## Work request
The job is to find each line in the entries holding the string "will" and copy that line.

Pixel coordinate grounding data
►

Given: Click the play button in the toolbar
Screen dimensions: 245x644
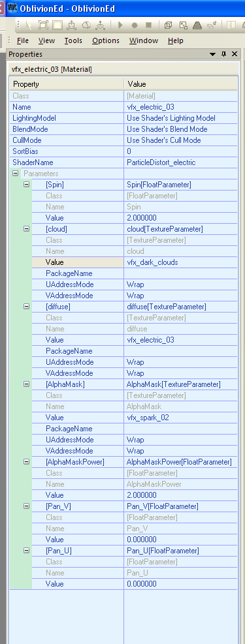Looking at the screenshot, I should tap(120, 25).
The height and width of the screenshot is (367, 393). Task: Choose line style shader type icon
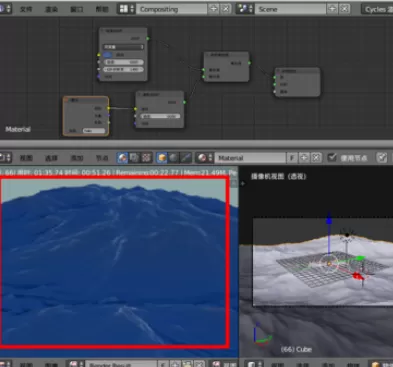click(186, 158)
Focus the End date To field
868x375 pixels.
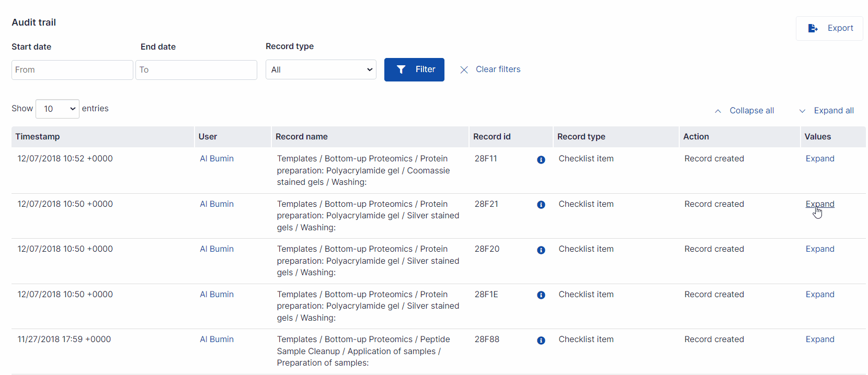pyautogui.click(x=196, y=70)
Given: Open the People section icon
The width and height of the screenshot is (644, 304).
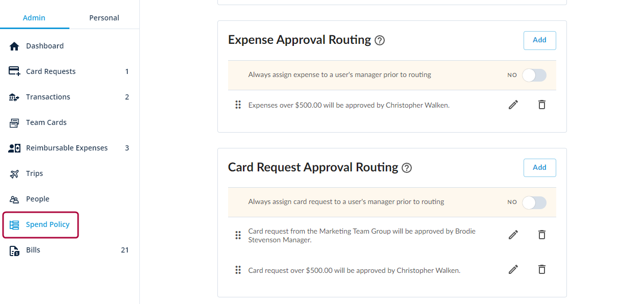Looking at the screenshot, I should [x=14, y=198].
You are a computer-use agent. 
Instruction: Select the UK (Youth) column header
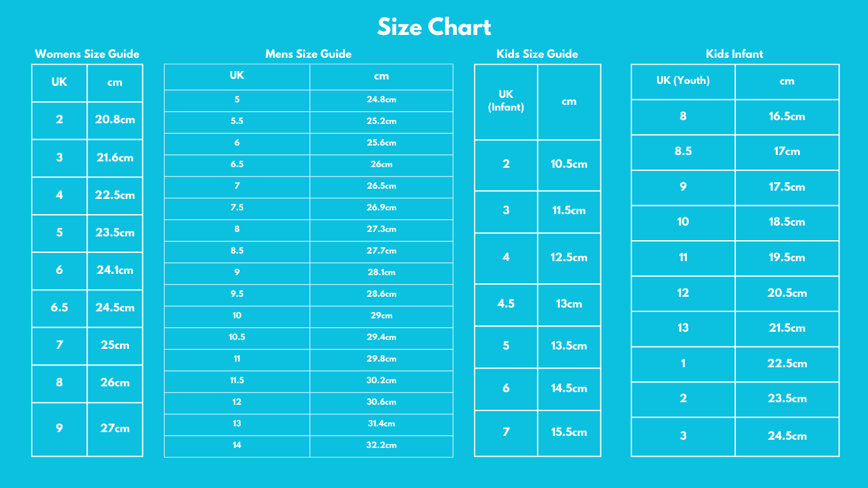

◄
►

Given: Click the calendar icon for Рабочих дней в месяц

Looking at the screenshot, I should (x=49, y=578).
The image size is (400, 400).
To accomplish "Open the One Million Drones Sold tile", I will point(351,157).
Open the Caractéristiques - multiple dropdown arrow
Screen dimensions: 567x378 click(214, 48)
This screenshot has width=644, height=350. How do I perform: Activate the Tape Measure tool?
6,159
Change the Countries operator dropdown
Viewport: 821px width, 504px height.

◄
►

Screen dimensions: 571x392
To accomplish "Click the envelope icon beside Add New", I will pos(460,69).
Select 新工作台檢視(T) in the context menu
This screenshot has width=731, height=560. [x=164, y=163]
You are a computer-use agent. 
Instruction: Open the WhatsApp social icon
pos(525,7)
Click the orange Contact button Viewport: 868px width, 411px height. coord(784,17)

◄

## Answer section
To accomplish "Open the One Million Drones Sold tile", I will point(351,157).
To accomplish "Click the envelope icon beside Add New", I will pos(460,69).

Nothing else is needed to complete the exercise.